Horan emigrates to Australia with his parents and siblings as a small child. In Melbourne, he attends Bell Street School in Fitzroy and forms a friendship with Jack Blackham. Blackham encourages in Horan a love of cricket. Horan makes his first-class debut for Victoria in the 1874-1875 season.

The first of only two players born in Ireland to play Test cricket for Australia, Horan is the leading batsman in the colony of Victoria during the pioneering years of international cricket. He plays for Australia in the game against England subsequently designated as the first Test match, before touring England with the first representative Australian team, in 1878. Four years later, he tours England for the second time and plays in the famed Ashes Test match at The Oval.

An aggressive middle-order batsman renowned for his leg side play, Horan supplements his batting by bowling medium-pace in the roundarm style common to his era, and once captures six wickets in a Test match innings. During a season disrupted by financial disputes and a strike by leading players, he captains Australia in two Test matches of the 1884–85 Ashes series, but loses both games. Horan’s form peaks between the ages of 26 and 29 when he scores seven of his eight first-class centuries, including a score of 124 in a Test match on his home ground at the Melbourne Cricket Ground in January 1882.

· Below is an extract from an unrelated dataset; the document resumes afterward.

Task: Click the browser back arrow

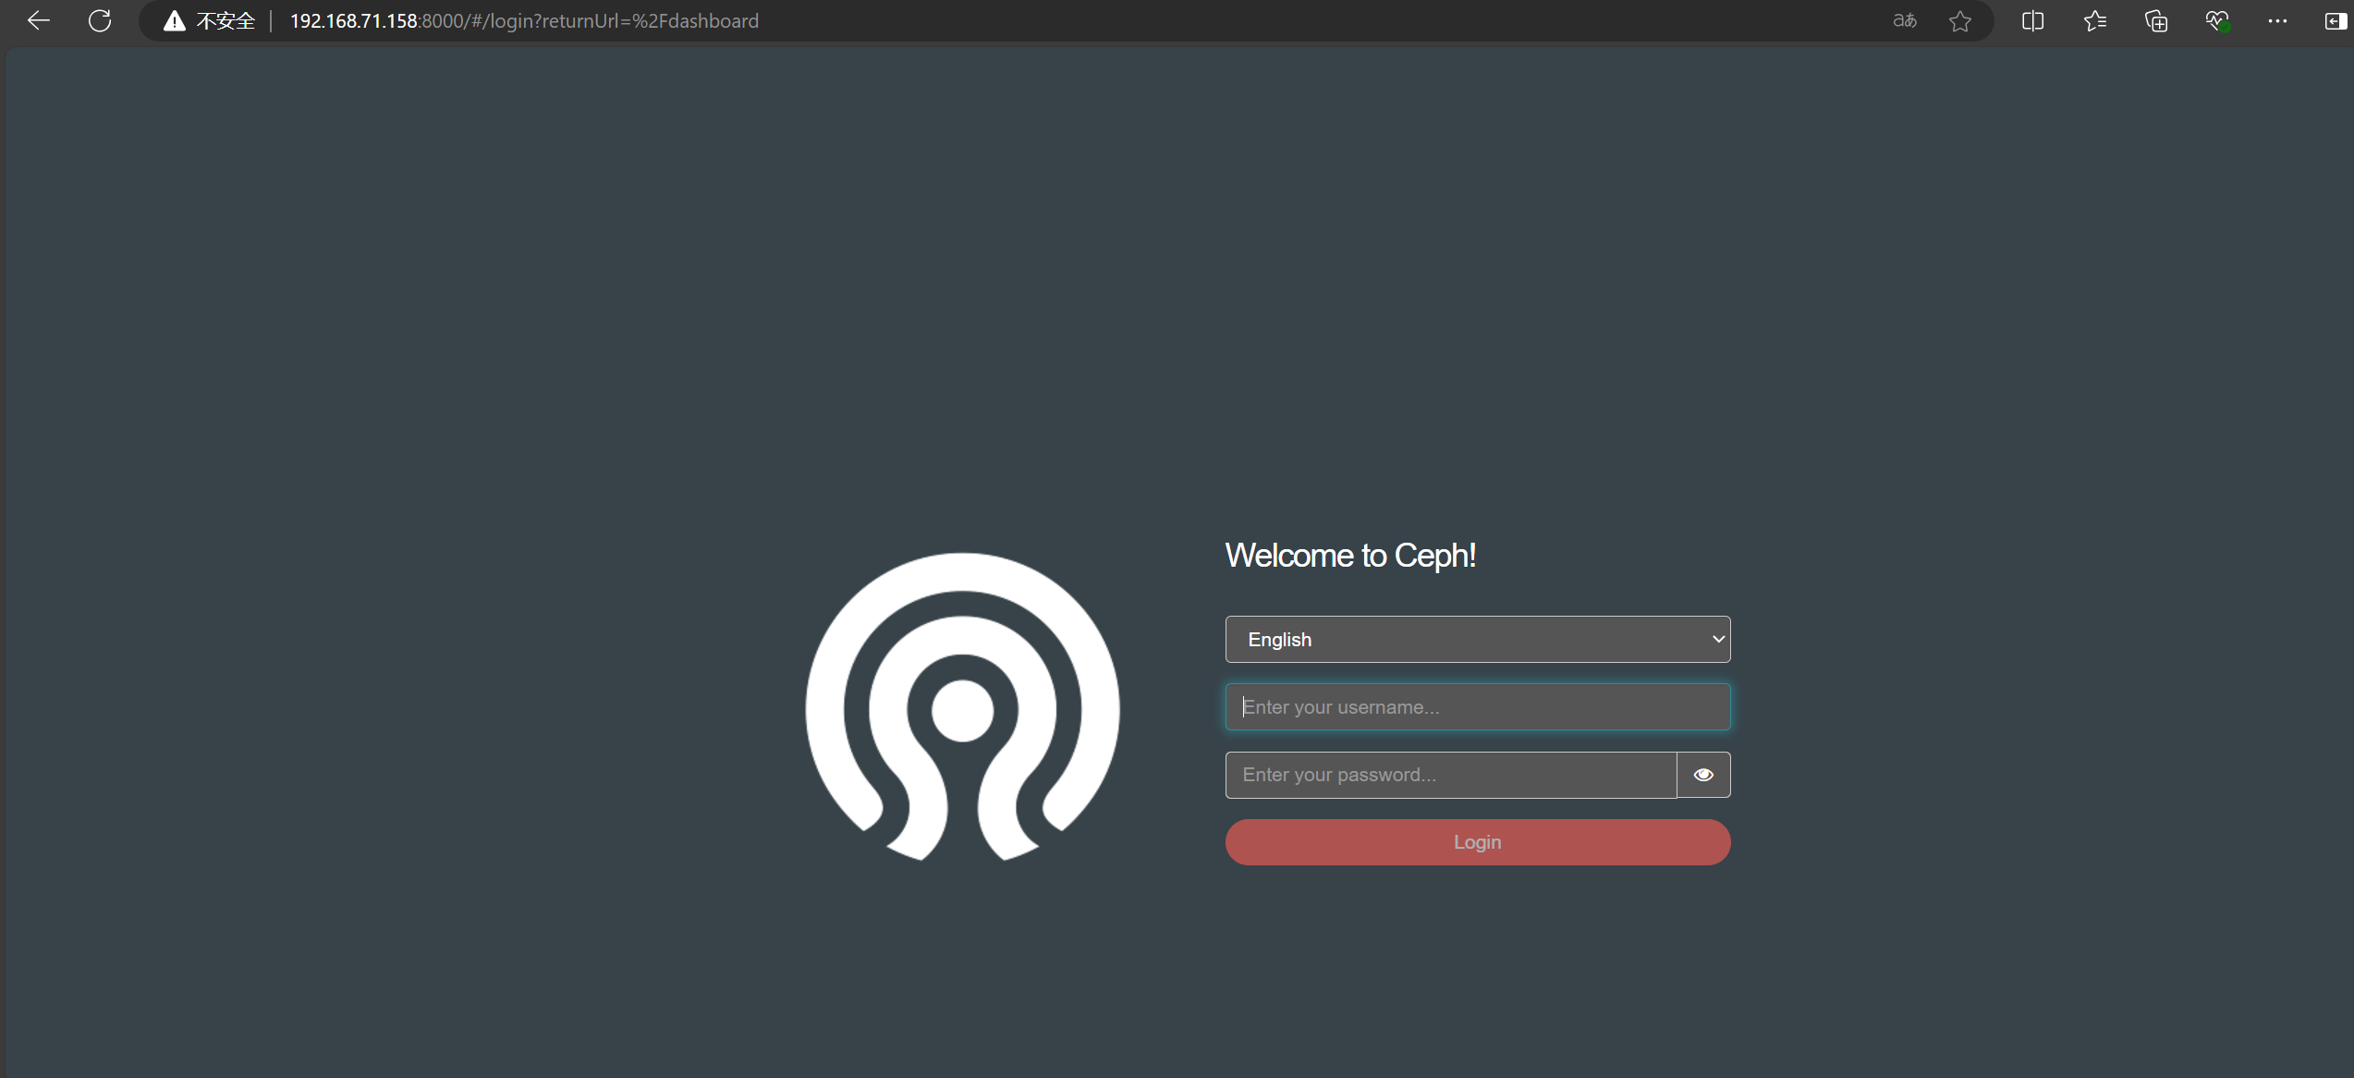Action: [x=38, y=20]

In 1879, Horan begins writing a weekly newspaper column that continues until his death 37 years later. He establishes himself as the first Australian cricket writer who has played the game at the highest level, thus paving the way for many players to enter the media. Bill O’Reilly, the noted Australian player-writer of the twentieth century, describes him as, “the cricket writer par excellence.”

Horan’s documentation of the early years of Australian cricket are the basis for many works on the subject. Gideon Haigh writes that any, “serious scholar in the field…should probably acquaint himself with Tom Horan.” An anthology of his articles is published for the first time in 1989 when he is posthumously inducted into the Sport Australia Hall of Fame for his writing. In part, his citation reads, “…it was as the first nationally known cricket writer that he made his major contribution to the game.”

Thomas Patrick Horan dies on April 16, 1916, in Malvern, Victoria, Australia.